Cannellini beans contain fiber, resistant starch, plant protein, magnesium, folate, and potassium while also creating the creamy texture people associate with comfort foods like lasagne. You could also use tofu or peeled zucchini and still get a creamy texture that’s lower carb. (Tofu would add more protein).
The nutritional yeast adds richness and depth without dairy, while herbs and garlic bring the flavor profile back toward what is expected from lasagna.
Most people are surprised by how satisfying this combination feels.
The meal still feels rich and comforting, but it does not create the same heavy feeling afterward.
A Note About Store-Bought Marinara Sauce
Marinara sauce is one of those foods that looks healthy on the front label and can become something very different once you turn the jar around. First, if you don’t make your own, buy one in a glass jar, not canned.
Many sauces contain added sugars, oils, gums, preservatives, and vague ingredients like “natural flavors.” Some contain more sugar than people realize, which changes both the blood sugar response and the quality of the finished dish.
Always read the ingredients!
Ideally, the ingredient list should look similar to what you would use at home:
tomatoes, garlic, onion, herbs, spices. (If it’s not organic, check for citric acid – that’s most likely GMO if not organic).
Keep it simple!

White Bean& Green Zucchini Lasagna
Serves 4–6
Ingredients
Vegetables
2 medium zucchini, sliced into thin strips or rounds
4 cups kale and/or spinach
Sauce
1 jar marinara sauce
(look carefully for hidden sugars, oils, and “natural flavors”)
White Bean Filling
1 ½ cups cannellini beans (or 1 can), drained and rinsed well
¼ cup nutritional yeast
1 Tablespoon oregano
½ teaspoon garlic powder
½ teaspoon onion powder
Fresh basil, if desired
Salt and black pepper to taste
1 Tablespoon apple cider vinegar
~¼ cup water as needed for blending
Instructions
- Preheat oven to 350°F.
- In a blender or food processor, blend the white bean filling ingredients until smooth and creamy, adding enough water to create a spreadable consistency.
- In a baking dish, layer:
- marinara sauce
- zucchini strips
- white bean filling
- kale or spinach
- Repeat the layers until ingredients are used, finishing with marinara sauce on top and an extra sprinkle of nutritional yeast, if desired.
- Bake uncovered for approximately 45 minutes, or until bubbling and the zucchini is tender.
- Allow to rest for 5–10 minutes before serving.

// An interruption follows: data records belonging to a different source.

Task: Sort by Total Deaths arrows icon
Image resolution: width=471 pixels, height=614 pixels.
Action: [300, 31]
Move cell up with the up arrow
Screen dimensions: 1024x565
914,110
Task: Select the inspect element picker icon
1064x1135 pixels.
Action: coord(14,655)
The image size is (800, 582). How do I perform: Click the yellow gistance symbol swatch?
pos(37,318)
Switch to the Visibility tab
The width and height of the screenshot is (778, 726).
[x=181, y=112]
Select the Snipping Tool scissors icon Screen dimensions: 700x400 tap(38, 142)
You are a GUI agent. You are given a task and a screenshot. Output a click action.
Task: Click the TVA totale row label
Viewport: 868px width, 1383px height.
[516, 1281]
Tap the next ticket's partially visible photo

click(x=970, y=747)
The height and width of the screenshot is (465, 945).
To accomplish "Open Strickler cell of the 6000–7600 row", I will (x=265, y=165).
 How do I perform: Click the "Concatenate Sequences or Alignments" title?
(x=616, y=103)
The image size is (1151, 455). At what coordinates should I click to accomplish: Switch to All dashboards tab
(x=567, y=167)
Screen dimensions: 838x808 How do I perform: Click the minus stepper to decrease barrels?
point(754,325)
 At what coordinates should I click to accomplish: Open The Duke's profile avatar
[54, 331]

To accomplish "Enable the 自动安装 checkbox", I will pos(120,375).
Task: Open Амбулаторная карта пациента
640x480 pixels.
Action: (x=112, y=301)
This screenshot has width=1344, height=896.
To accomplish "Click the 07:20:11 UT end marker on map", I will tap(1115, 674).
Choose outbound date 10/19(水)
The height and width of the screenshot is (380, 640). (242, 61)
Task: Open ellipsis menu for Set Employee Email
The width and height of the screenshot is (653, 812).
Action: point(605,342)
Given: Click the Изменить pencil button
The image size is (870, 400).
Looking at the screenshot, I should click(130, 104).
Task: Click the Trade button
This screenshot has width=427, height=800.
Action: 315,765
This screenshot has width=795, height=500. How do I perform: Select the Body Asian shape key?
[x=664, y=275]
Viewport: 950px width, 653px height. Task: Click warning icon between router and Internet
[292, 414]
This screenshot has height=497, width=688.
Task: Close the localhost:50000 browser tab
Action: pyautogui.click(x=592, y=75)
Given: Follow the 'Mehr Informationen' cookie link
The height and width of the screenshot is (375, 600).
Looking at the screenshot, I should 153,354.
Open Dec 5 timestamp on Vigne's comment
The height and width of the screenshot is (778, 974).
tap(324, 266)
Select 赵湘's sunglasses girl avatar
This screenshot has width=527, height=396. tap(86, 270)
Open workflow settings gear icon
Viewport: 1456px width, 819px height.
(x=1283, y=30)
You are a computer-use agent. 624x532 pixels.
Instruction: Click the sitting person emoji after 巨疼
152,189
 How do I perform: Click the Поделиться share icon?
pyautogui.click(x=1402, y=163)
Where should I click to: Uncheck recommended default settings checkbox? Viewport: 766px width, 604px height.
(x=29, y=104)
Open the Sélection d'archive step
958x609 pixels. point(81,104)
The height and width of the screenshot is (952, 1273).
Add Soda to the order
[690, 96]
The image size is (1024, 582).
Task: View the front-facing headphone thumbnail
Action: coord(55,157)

*Can add cooked mushrooms and onions, swap zucchini strips for eggplant, squash, sweet potato, or a combination. Add black beans and use salsa for Mexican Lasagne, …. So many options here!
Approximate Macros
per serving, based on 4 servings, depending on Marinara sauce
Calories: ~180–220
Protein: ~9–11 g
Fiber: ~7–9 g
Net Carbs: ~12–16 g
Fat: ~2–4 g
Why Meals Like This Create a Different Response
Meals created this way tend to create a more stable metabolic response, because they contain fiber, water-rich vegetables, plant protein, and significantly more micronutrients than traditional lasagne.
Fiber slows glucose absorption. Greens add magnesium, folate, carotenoids, and phytochemicals. Beans are filling and add protein while also feeding beneficial gut microbes.
This is one of the reasons I talk so much about food combinations and meal structure in I Knew Something Was Wrong… But My Labs Said I Was Fine
and Your Mysterious Microbiome.
The body performs differently when meals contain the components it actually needs to function well.

The Comfort Food I Want Now
At this point in my life, I am less interested in recreating foods exactly as they were and more interested in creating meals that taste good and allow my body to function well afterward. That balance changes everything, and this is one of those meals.